== RECORDS PROVIDED ==

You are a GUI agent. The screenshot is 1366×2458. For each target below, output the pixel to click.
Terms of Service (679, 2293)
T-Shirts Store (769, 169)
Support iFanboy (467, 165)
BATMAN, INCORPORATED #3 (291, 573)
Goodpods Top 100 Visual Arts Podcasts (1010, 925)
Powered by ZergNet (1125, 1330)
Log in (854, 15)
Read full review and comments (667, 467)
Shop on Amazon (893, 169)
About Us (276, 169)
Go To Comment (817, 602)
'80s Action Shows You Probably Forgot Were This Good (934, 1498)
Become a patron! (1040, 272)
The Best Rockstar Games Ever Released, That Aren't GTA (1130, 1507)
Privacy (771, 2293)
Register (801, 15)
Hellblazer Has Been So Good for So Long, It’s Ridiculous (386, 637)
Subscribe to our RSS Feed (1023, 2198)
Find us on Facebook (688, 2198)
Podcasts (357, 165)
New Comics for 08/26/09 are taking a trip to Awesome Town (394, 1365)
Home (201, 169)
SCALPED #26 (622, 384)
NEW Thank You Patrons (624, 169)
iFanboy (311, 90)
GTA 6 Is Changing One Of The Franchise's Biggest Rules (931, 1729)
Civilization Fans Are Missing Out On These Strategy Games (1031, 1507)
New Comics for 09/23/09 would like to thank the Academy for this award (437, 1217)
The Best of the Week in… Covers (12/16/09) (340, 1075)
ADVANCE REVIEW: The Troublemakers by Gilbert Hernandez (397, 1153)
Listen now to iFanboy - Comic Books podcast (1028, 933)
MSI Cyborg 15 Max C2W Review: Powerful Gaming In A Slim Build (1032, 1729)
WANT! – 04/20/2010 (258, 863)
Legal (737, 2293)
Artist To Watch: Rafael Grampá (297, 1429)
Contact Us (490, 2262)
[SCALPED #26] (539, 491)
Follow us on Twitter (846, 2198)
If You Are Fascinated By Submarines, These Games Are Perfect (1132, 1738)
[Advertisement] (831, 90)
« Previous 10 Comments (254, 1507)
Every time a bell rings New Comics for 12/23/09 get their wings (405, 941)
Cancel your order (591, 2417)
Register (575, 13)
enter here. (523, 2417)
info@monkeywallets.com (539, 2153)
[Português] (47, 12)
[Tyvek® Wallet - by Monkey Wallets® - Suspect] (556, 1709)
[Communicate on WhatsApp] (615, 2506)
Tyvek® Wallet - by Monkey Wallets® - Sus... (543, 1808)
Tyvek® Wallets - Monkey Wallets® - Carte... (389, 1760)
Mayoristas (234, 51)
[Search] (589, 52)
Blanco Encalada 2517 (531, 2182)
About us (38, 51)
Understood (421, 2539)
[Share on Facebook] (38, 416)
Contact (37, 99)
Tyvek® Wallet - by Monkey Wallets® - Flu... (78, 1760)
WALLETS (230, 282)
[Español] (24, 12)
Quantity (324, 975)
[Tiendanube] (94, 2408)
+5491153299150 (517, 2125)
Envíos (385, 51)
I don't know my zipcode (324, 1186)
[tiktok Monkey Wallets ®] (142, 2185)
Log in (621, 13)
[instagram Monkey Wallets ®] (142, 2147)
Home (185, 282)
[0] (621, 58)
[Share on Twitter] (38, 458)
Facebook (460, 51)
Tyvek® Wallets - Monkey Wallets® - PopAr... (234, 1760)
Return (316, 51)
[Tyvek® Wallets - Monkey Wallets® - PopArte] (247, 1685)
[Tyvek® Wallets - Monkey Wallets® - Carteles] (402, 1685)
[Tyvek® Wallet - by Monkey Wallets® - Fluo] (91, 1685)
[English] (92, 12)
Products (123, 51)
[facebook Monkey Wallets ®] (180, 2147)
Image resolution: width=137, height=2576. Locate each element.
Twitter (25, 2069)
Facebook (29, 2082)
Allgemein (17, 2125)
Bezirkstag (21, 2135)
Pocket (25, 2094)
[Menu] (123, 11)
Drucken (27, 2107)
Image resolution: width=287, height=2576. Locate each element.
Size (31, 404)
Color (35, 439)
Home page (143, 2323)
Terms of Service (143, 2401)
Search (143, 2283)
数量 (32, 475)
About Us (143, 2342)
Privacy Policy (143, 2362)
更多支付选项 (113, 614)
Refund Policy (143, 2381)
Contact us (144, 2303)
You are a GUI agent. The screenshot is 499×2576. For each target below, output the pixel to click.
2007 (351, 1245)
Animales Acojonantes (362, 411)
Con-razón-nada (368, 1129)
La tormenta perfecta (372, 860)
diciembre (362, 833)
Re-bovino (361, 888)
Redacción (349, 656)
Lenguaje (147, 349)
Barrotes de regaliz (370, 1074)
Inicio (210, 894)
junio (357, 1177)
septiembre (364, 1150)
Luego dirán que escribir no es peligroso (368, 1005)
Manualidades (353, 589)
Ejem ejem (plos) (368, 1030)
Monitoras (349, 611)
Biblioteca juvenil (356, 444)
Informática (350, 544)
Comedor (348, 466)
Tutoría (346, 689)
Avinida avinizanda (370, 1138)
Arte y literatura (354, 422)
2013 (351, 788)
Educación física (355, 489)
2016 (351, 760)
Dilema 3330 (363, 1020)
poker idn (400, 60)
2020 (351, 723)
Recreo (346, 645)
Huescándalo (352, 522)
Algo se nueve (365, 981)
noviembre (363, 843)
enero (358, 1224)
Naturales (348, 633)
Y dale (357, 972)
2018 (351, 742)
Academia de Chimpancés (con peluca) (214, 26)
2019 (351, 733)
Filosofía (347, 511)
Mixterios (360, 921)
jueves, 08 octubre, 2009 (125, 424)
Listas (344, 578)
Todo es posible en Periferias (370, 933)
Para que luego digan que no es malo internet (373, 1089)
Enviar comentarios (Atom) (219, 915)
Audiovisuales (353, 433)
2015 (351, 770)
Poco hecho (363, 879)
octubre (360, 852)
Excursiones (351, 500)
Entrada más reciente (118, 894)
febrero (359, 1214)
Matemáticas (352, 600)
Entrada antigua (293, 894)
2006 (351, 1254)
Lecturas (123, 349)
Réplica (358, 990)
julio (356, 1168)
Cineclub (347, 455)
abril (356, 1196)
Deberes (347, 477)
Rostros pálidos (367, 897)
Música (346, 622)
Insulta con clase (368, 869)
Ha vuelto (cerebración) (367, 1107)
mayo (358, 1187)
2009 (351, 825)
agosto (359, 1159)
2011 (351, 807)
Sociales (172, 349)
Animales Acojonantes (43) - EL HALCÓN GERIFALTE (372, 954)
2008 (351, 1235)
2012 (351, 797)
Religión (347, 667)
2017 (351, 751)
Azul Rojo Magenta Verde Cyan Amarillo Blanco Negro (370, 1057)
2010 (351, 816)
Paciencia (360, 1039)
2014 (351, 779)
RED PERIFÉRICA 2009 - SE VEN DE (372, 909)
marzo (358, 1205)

===

_WHAT TO DO_. Copy the whole of the data above exactly.

_TASK RESPONSE_.
You are a GUI agent. The screenshot is 1366×2458. For each target below, output the pixel to click.
Terms of Service (679, 2293)
T-Shirts Store (769, 169)
Support iFanboy (467, 165)
BATMAN, INCORPORATED #3 (291, 573)
Goodpods Top 100 Visual Arts Podcasts (1010, 925)
Powered by ZergNet (1125, 1330)
Log in (854, 15)
Read full review and comments (667, 467)
Shop on Amazon (893, 169)
About Us (276, 169)
Go To Comment (817, 602)
'80s Action Shows You Probably Forgot Were This Good (934, 1498)
Become a patron! (1040, 272)
The Best Rockstar Games Ever Released, That Aren't GTA (1130, 1507)
Privacy (771, 2293)
Register (801, 15)
Hellblazer Has Been So Good for So Long, It’s Ridiculous (386, 637)
Subscribe to our RSS Feed (1023, 2198)
Find us on Facebook (688, 2198)
Podcasts (357, 165)
New Comics for 08/26/09 are taking a trip to Awesome Town (394, 1365)
Home (201, 169)
SCALPED #26 (622, 384)
NEW Thank You Patrons (624, 169)
iFanboy (311, 90)
GTA 6 Is Changing One Of The Franchise's Biggest Rules (931, 1729)
Civilization Fans Are Missing Out On These Strategy Games (1031, 1507)
New Comics for 09/23/09 would like to thank the Academy for this award (437, 1217)
The Best of the Week in… Covers (12/16/09) (340, 1075)
ADVANCE REVIEW: The Troublemakers by Gilbert Hernandez (397, 1153)
Listen now to iFanboy - Comic Books podcast (1028, 933)
MSI Cyborg 15 Max C2W Review: Powerful Gaming In A Slim Build (1032, 1729)
WANT! – 04/20/2010 (258, 863)
Legal (737, 2293)
Artist To Watch: Rafael Grampá (297, 1429)
Contact Us (490, 2262)
[SCALPED #26] (539, 491)
Follow us on Twitter (846, 2198)
If You Are Fascinated By Submarines, These Games Are Perfect (1132, 1738)
[Advertisement] (831, 90)
« Previous 10 Comments (254, 1507)
Every time a bell rings New Comics for 12/23/09 get their wings (405, 941)
Cancel your order (591, 2417)
Register (575, 13)
enter here. (523, 2417)
info@monkeywallets.com (539, 2153)
[Português] (47, 12)
[Tyvek® Wallet - by Monkey Wallets® - Suspect] (556, 1709)
[Communicate on WhatsApp] (615, 2506)
Tyvek® Wallet - by Monkey Wallets® - Sus... (543, 1808)
Tyvek® Wallets - Monkey Wallets® - Carte... (389, 1760)
Mayoristas (234, 51)
[Search] (589, 52)
Blanco Encalada 2517 (531, 2182)
About us (38, 51)
Understood (421, 2539)
[Share on Facebook] (38, 416)
Contact (37, 99)
Tyvek® Wallet - by Monkey Wallets® - Flu... (78, 1760)
WALLETS (230, 282)
[Español] (24, 12)
Quantity (324, 975)
[Tiendanube] (94, 2408)
+5491153299150 (517, 2125)
Envíos (385, 51)
I don't know my zipcode (324, 1186)
[tiktok Monkey Wallets ®] (142, 2185)
Log in (621, 13)
[instagram Monkey Wallets ®] (142, 2147)
Home (185, 282)
[0] (621, 58)
[Share on Twitter] (38, 458)
Facebook (460, 51)
Tyvek® Wallets - Monkey Wallets® - PopAr... (234, 1760)
Return (316, 51)
[Tyvek® Wallets - Monkey Wallets® - PopArte] (247, 1685)
[Tyvek® Wallets - Monkey Wallets® - Carteles] (402, 1685)
[Tyvek® Wallet - by Monkey Wallets® - Fluo] (91, 1685)
[English] (92, 12)
Products (123, 51)
[facebook Monkey Wallets ®] (180, 2147)
Image resolution: width=137, height=2576. Locate each element.
Twitter (25, 2069)
Facebook (29, 2082)
Allgemein (17, 2125)
Bezirkstag (21, 2135)
Pocket (25, 2094)
[Menu] (123, 11)
Drucken (27, 2107)
Image resolution: width=287, height=2576. Locate each element.
Size (31, 404)
Color (35, 439)
Home page (143, 2323)
Terms of Service (143, 2401)
Search (143, 2283)
数量 (32, 475)
About Us (143, 2342)
Privacy Policy (143, 2362)
更多支付选项 (113, 614)
Refund Policy (143, 2381)
Contact us (144, 2303)
You are a GUI agent. The screenshot is 499×2576. For each target below, output the pixel to click.
2007 (351, 1245)
Animales Acojonantes (362, 411)
Con-razón-nada (368, 1129)
La tormenta perfecta (372, 860)
diciembre (362, 833)
Re-bovino (361, 888)
Redacción (349, 656)
Lenguaje (147, 349)
Barrotes de regaliz (370, 1074)
Inicio (210, 894)
junio (357, 1177)
septiembre (364, 1150)
Luego dirán que escribir no es peligroso (368, 1005)
Manualidades (353, 589)
Ejem ejem (plos) (368, 1030)
Monitoras (349, 611)
Biblioteca juvenil (356, 444)
Informática (350, 544)
Comedor (348, 466)
Tutoría (346, 689)
Avinida avinizanda (370, 1138)
Arte y literatura (354, 422)
2013 (351, 788)
Educación física (355, 489)
2016 (351, 760)
Dilema 3330 (363, 1020)
poker idn (400, 60)
2020 (351, 723)
Recreo (346, 645)
Huescándalo (352, 522)
Algo se nueve (365, 981)
noviembre (363, 843)
enero (358, 1224)
Naturales (348, 633)
Y dale (357, 972)
2018 (351, 742)
Academia de Chimpancés (con peluca) (214, 26)
2019 (351, 733)
Filosofía (347, 511)
Mixterios (360, 921)
jueves, 08 octubre, 2009 (125, 424)
Listas (344, 578)
Todo es posible en Periferias (370, 933)
Para que luego digan que no es malo internet (373, 1089)
Enviar comentarios (Atom) (219, 915)
Audiovisuales (353, 433)
2015 (351, 770)
Poco hecho (363, 879)
octubre (360, 852)
Excursiones (351, 500)
Entrada más reciente (118, 894)
febrero (359, 1214)
Matemáticas (352, 600)
Entrada antigua (293, 894)
2006 (351, 1254)
Lecturas (123, 349)
Réplica (358, 990)
julio (356, 1168)
Cineclub (347, 455)
abril (356, 1196)
Deberes (347, 477)
Rostros pálidos (367, 897)
Música (346, 622)
Insulta con clase (368, 869)
Ha vuelto (cerebración) (367, 1107)
mayo (358, 1187)
2009 (351, 825)
agosto (359, 1159)
2011 (351, 807)
Sociales (172, 349)
Animales Acojonantes (43) - EL HALCÓN GERIFALTE (372, 954)
2008 (351, 1235)
2012 (351, 797)
Religión (347, 667)
2017 (351, 751)
Azul Rojo Magenta Verde Cyan Amarillo Blanco Negro (370, 1057)
2010 (351, 816)
Paciencia (360, 1039)
2014 (351, 779)
RED PERIFÉRICA 2009 - SE VEN DE (372, 909)
marzo (358, 1205)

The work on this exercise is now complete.